** Stored data follows **

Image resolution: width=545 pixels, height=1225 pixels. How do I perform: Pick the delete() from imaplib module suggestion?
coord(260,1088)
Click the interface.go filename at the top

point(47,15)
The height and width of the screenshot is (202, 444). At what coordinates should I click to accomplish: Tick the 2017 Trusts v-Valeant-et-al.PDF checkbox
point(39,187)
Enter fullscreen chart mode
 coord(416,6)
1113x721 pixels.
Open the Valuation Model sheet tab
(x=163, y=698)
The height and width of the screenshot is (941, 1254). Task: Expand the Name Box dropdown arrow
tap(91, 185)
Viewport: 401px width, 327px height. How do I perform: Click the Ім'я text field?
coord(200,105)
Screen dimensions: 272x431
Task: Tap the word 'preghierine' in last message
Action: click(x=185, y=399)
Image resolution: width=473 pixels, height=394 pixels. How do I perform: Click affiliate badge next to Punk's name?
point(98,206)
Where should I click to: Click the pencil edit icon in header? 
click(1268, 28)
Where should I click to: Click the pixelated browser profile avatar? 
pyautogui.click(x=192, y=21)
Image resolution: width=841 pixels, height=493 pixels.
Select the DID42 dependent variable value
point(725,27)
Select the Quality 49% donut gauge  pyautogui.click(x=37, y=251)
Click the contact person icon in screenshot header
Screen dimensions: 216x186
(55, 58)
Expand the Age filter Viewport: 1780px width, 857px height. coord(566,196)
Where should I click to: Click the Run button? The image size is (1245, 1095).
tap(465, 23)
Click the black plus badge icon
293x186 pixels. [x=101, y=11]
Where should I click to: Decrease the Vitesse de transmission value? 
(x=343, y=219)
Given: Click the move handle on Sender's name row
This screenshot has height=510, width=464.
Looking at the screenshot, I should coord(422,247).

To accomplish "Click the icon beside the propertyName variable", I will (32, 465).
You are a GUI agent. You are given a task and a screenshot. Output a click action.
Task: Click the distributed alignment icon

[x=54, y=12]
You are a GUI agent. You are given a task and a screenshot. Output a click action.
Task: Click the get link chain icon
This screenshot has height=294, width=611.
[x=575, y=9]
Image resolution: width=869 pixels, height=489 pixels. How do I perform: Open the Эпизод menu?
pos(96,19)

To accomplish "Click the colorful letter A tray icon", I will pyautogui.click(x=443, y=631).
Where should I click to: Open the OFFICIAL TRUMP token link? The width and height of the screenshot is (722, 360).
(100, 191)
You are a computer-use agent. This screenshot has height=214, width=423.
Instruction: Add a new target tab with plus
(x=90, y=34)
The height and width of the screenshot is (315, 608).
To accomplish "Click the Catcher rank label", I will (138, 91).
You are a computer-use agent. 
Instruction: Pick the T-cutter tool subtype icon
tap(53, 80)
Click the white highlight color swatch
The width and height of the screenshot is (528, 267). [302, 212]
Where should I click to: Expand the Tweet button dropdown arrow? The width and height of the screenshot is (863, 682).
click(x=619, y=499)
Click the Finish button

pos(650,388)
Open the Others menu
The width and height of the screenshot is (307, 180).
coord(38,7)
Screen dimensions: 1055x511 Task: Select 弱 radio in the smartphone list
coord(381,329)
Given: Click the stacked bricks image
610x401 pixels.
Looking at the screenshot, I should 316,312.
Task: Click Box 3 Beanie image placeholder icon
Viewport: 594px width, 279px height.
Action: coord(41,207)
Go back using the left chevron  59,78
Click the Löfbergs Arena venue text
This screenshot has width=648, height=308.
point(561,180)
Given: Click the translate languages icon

** End of Stored data **

» **Your goal**
All entries must be repeated exactly.

» **Response to this task**
Image resolution: width=545 pixels, height=1225 pixels. How do I perform: Pick the delete() from imaplib module suggestion?
coord(260,1088)
Click the interface.go filename at the top

point(47,15)
The height and width of the screenshot is (202, 444). At what coordinates should I click to accomplish: Tick the 2017 Trusts v-Valeant-et-al.PDF checkbox
point(39,187)
Enter fullscreen chart mode
 coord(416,6)
1113x721 pixels.
Open the Valuation Model sheet tab
(x=163, y=698)
The height and width of the screenshot is (941, 1254). Task: Expand the Name Box dropdown arrow
tap(91, 185)
Viewport: 401px width, 327px height. How do I perform: Click the Ім'я text field?
coord(200,105)
Screen dimensions: 272x431
Task: Tap the word 'preghierine' in last message
Action: click(x=185, y=399)
Image resolution: width=473 pixels, height=394 pixels. How do I perform: Click affiliate badge next to Punk's name?
point(98,206)
Where should I click to: Click the pencil edit icon in header? 
click(1268, 28)
Where should I click to: Click the pixelated browser profile avatar? 
pyautogui.click(x=192, y=21)
Image resolution: width=841 pixels, height=493 pixels.
Select the DID42 dependent variable value
point(725,27)
Select the Quality 49% donut gauge  pyautogui.click(x=37, y=251)
Click the contact person icon in screenshot header
Screen dimensions: 216x186
(55, 58)
Expand the Age filter Viewport: 1780px width, 857px height. coord(566,196)
Where should I click to: Click the Run button? The image size is (1245, 1095).
tap(465, 23)
Click the black plus badge icon
293x186 pixels. [x=101, y=11]
Where should I click to: Decrease the Vitesse de transmission value? 
(x=343, y=219)
Given: Click the move handle on Sender's name row
This screenshot has height=510, width=464.
Looking at the screenshot, I should coord(422,247).

To accomplish "Click the icon beside the propertyName variable", I will (32, 465).
You are a GUI agent. You are given a task and a screenshot. Output a click action.
Task: Click the distributed alignment icon

[x=54, y=12]
You are a GUI agent. You are given a task and a screenshot. Output a click action.
Task: Click the get link chain icon
This screenshot has height=294, width=611.
[x=575, y=9]
Image resolution: width=869 pixels, height=489 pixels. How do I perform: Open the Эпизод menu?
pos(96,19)

To accomplish "Click the colorful letter A tray icon", I will pyautogui.click(x=443, y=631).
Where should I click to: Open the OFFICIAL TRUMP token link? The width and height of the screenshot is (722, 360).
(100, 191)
You are a computer-use agent. This screenshot has height=214, width=423.
Instruction: Add a new target tab with plus
(x=90, y=34)
The height and width of the screenshot is (315, 608).
To accomplish "Click the Catcher rank label", I will (138, 91).
You are a computer-use agent. 
Instruction: Pick the T-cutter tool subtype icon
tap(53, 80)
Click the white highlight color swatch
The width and height of the screenshot is (528, 267). [302, 212]
Where should I click to: Expand the Tweet button dropdown arrow? The width and height of the screenshot is (863, 682).
click(x=619, y=499)
Click the Finish button

pos(650,388)
Open the Others menu
The width and height of the screenshot is (307, 180).
coord(38,7)
Screen dimensions: 1055x511 Task: Select 弱 radio in the smartphone list
coord(381,329)
Given: Click the stacked bricks image
610x401 pixels.
Looking at the screenshot, I should 316,312.
Task: Click Box 3 Beanie image placeholder icon
Viewport: 594px width, 279px height.
Action: coord(41,207)
Go back using the left chevron  59,78
Click the Löfbergs Arena venue text
This screenshot has width=648, height=308.
point(561,180)
Given: Click the translate languages icon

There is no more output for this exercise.